## What is required:
Rewrite the records between the lines holding "The image size is (784, 698)." and "Action: (x=340, y=176)", inclusive, replacing "high price" with "peak price" and changing nothing else, and leave out the pictures.

--- Begin Extracted entries ---

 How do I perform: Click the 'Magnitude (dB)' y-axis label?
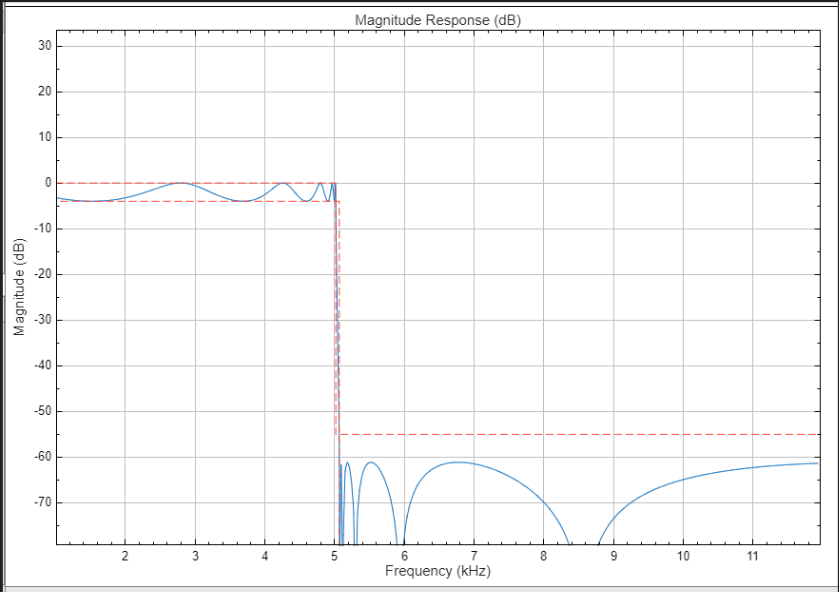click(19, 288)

--- End Extracted entries ---
--- Begin Extracted entries ---

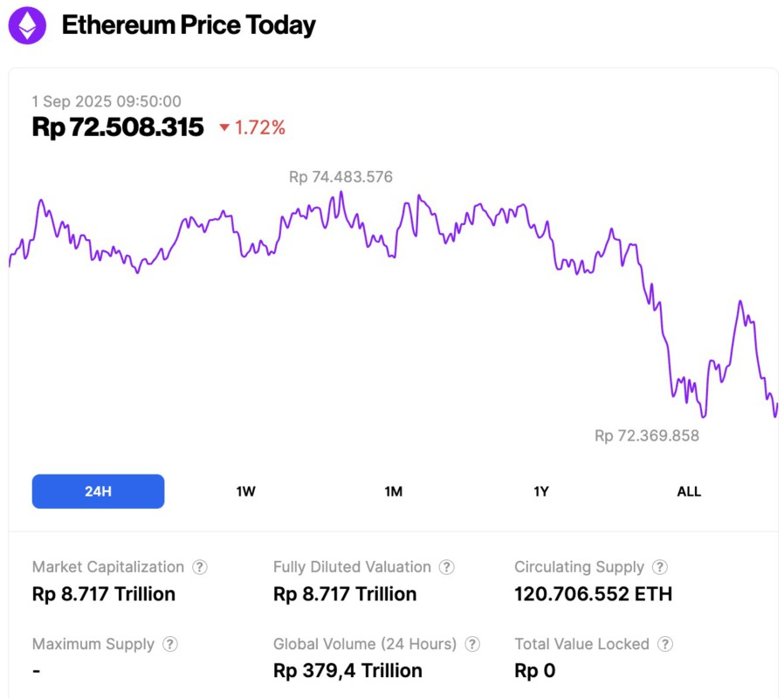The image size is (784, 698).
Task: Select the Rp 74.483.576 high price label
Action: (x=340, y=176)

--- End Extracted entries ---

## Completed exercise:
The image size is (784, 698).
Task: Select the Rp 74.483.576 peak price label
Action: (x=340, y=176)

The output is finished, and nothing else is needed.